魔眼を使って本音を自白させるなんて、友達との付き合い方が分かるというものだ。この性悪女め……。
皇帝の周囲の従者たちが、わたしを見てひそひそと何かを言っている。
──ブラックデッド家が何を言っているんだ?
──聖女なんぞ務まるわけがない。
──殺戮者の一族が聖女だと?
──殺戮者は一生殺戮者だ。
──ブラックデッド家の出来損ないが……。
「……」
それは、当然の反応。武力しか取り柄のないブラックデッドが、武力を捨てると言っているのだ。その思考に至ったことそのものが、そもそもの異端。
わたしは、ブラックデッド家の最高傑作なんてものじゃない。
「…………っ、」
唇を噛み締め、耐え忍ぶ。
自分が一番分かっている。
そうだ。
──わたしは、一族の恥。
失敗作だ。
「あっはっはっはっ! あはっ、あっはははっ!」
皇帝が突然大きな声で笑い出した。
それと同調するように周囲の従者たちも失笑する。ソフィーヤは笑わなかった。ただ、じっとこっちを見つめている。
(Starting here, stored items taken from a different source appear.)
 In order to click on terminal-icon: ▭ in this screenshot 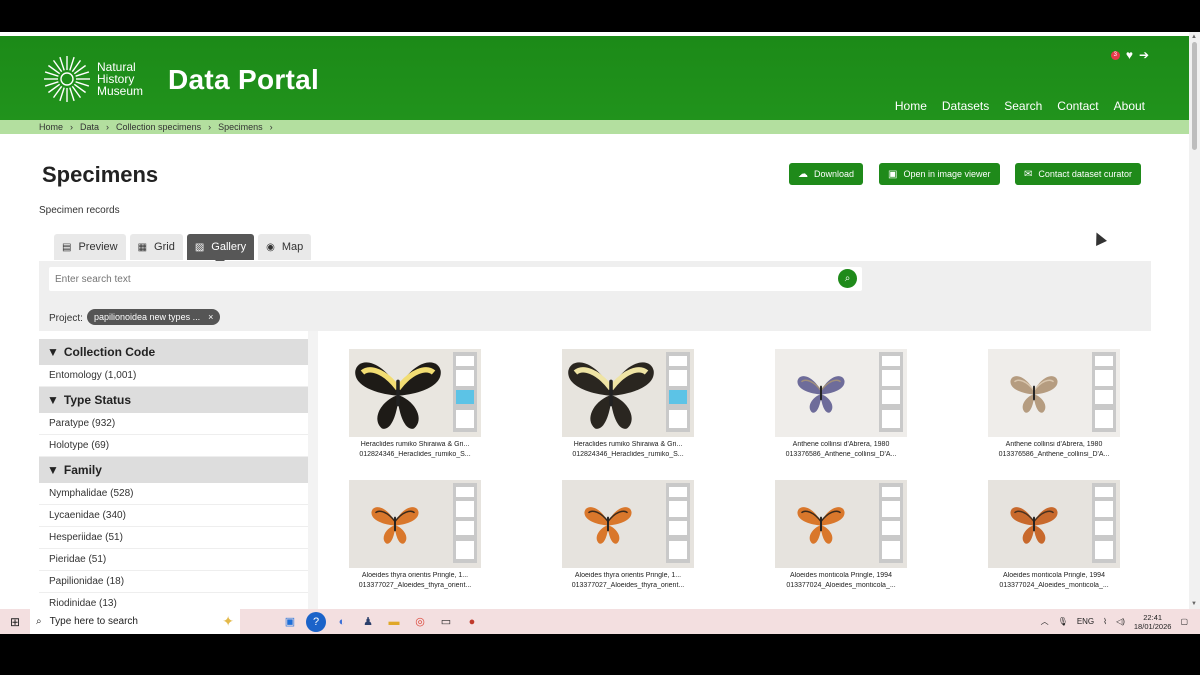, I will do `click(446, 622)`.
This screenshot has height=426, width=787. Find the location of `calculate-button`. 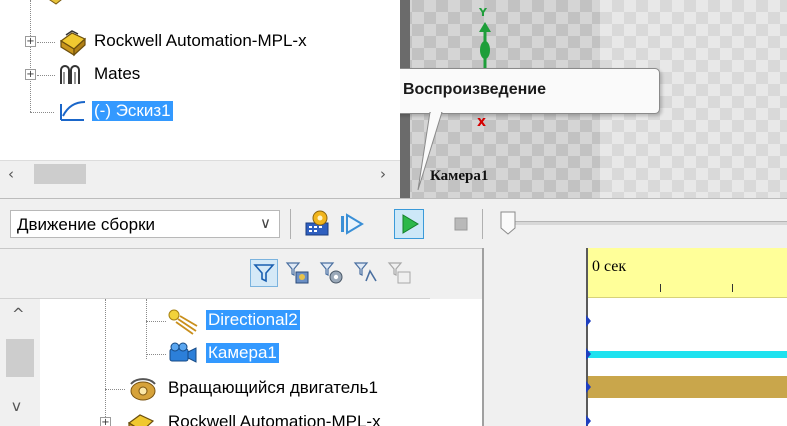

calculate-button is located at coordinates (317, 224).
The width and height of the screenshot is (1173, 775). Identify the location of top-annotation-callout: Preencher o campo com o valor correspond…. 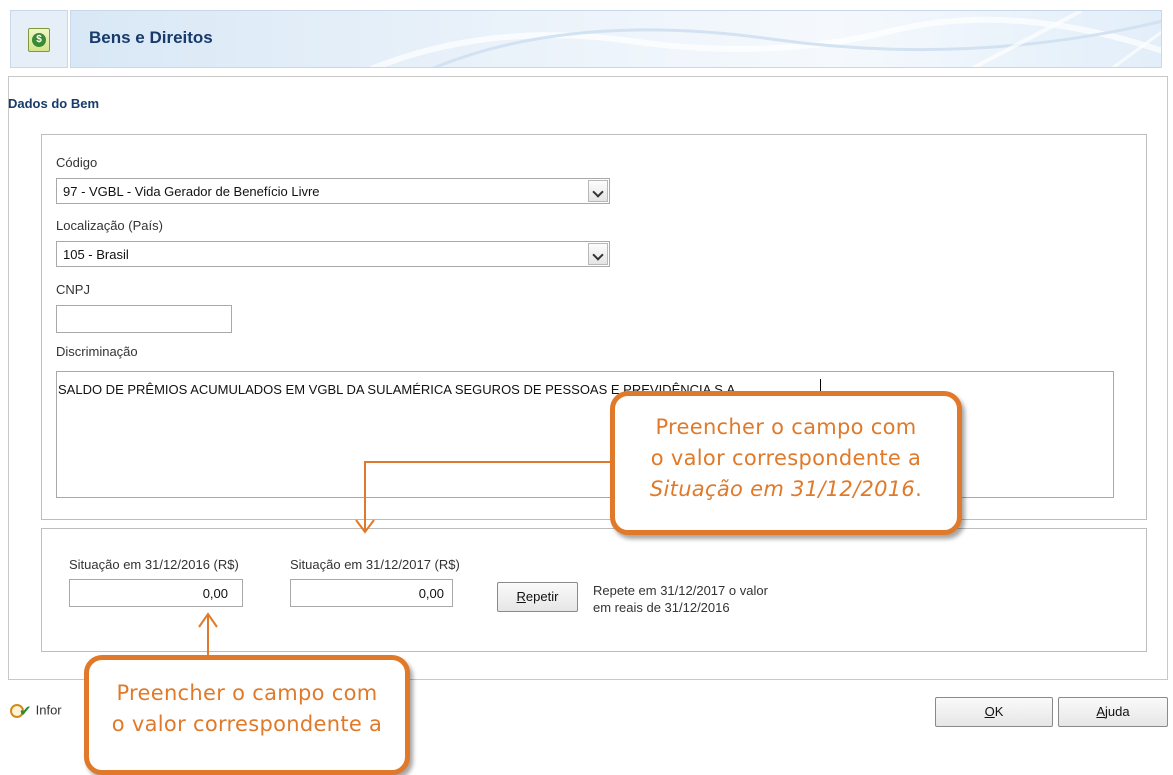
(786, 463).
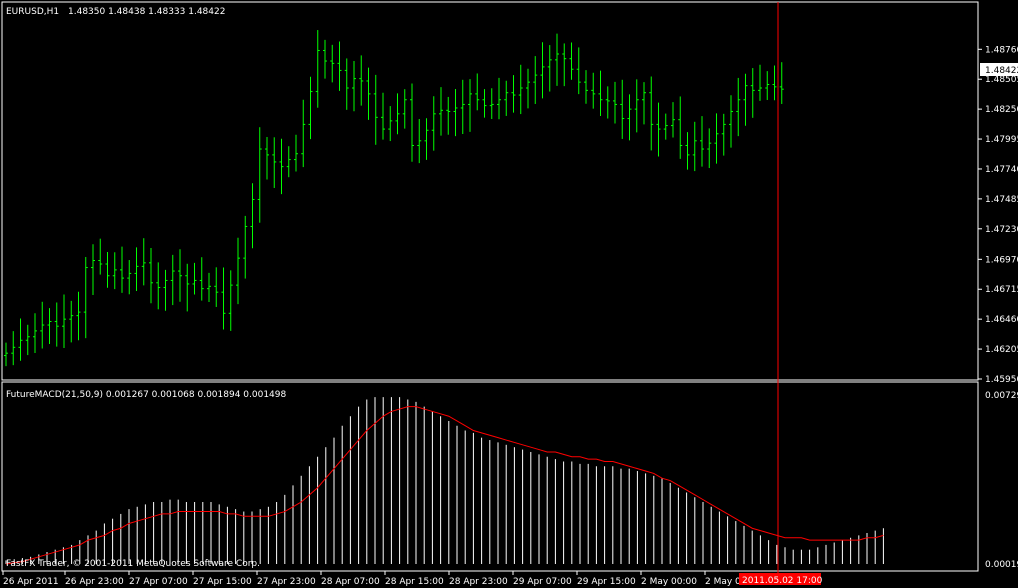 This screenshot has height=588, width=1018. What do you see at coordinates (1002, 396) in the screenshot?
I see `macd-tick-label: 0.007290` at bounding box center [1002, 396].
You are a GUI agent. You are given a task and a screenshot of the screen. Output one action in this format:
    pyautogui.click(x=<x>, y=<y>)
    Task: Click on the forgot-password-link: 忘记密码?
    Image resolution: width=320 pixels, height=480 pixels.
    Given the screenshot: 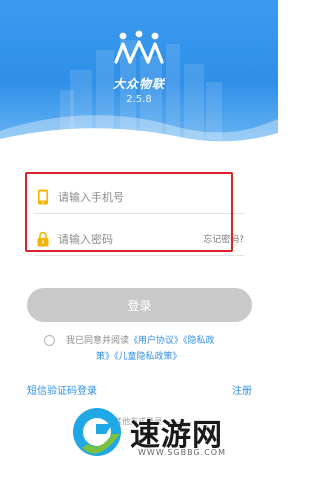 What is the action you would take?
    pyautogui.click(x=224, y=238)
    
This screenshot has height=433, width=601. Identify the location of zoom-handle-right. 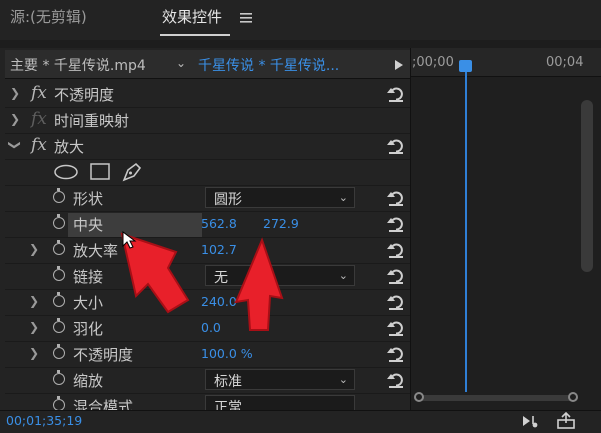
(573, 397).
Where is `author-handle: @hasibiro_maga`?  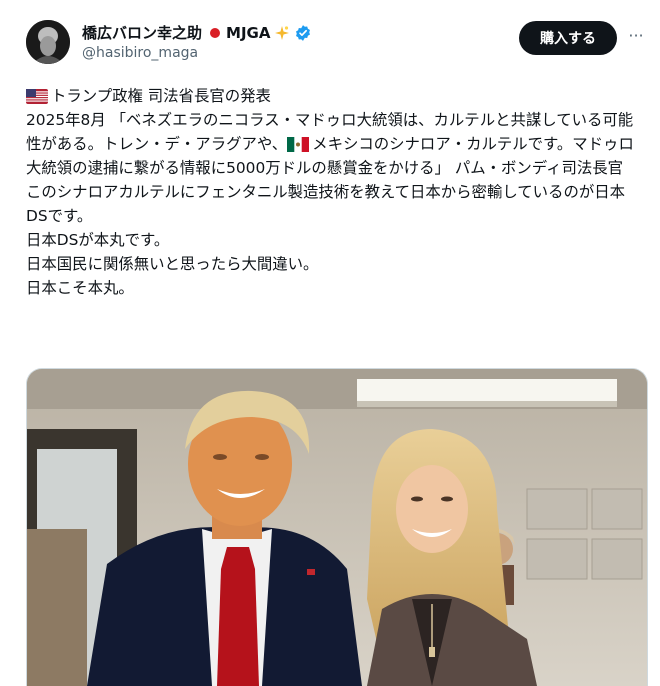 author-handle: @hasibiro_maga is located at coordinates (140, 53).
「あなたは大聖女になって、この国に何をもたらしてくれるのかしら?」
「……せ、世界平和とか……?」
やばい。何も考えてなかった。
「『平和』……なんとも甘くてうっとりする言葉よね」
皇帝が立ち上がった。
コツコツと、こちらに向かって近づいてくるではないか。
な、なんだよ! なんか怖いから近づくな!
「──かつて、この大陸には十六の国と三種族が暮らしていた。──今、この大陸に残された国は八つ。そのどれもが一種族で統治されているの」
皇帝はわたしの顎を手で持ち上げると、ぐいっと近くに寄せた。
「この意味を考えてから、もう一度『世界平和』について教えてくれる? ──答えを期待しているから」
「……なんだよ……それ」
仲良くしろよな……みんな……。
「もういいわ。下がりなさい──リア」
そして、皇帝は手をしっしと振ってわたしを追い出すように合図する。
大扉が閉まる瞬間、わたしの目に映ったのは、意味深にこちらを見つめる皇帝とその周りでにやにやとこちらを見る性格の悪そうなおじさんおばさん。
くそう、もう少しわたしが平和主義者であることをアピールしておけばよかった……。
やだなぁ、のんびり聖女やれればそれでよかったのに、大聖女か。
お給料とか上がるのかな?
お昼寝の回数とか、おやつの回数とか……。
こうして、地獄のような謁見は終わったのだった。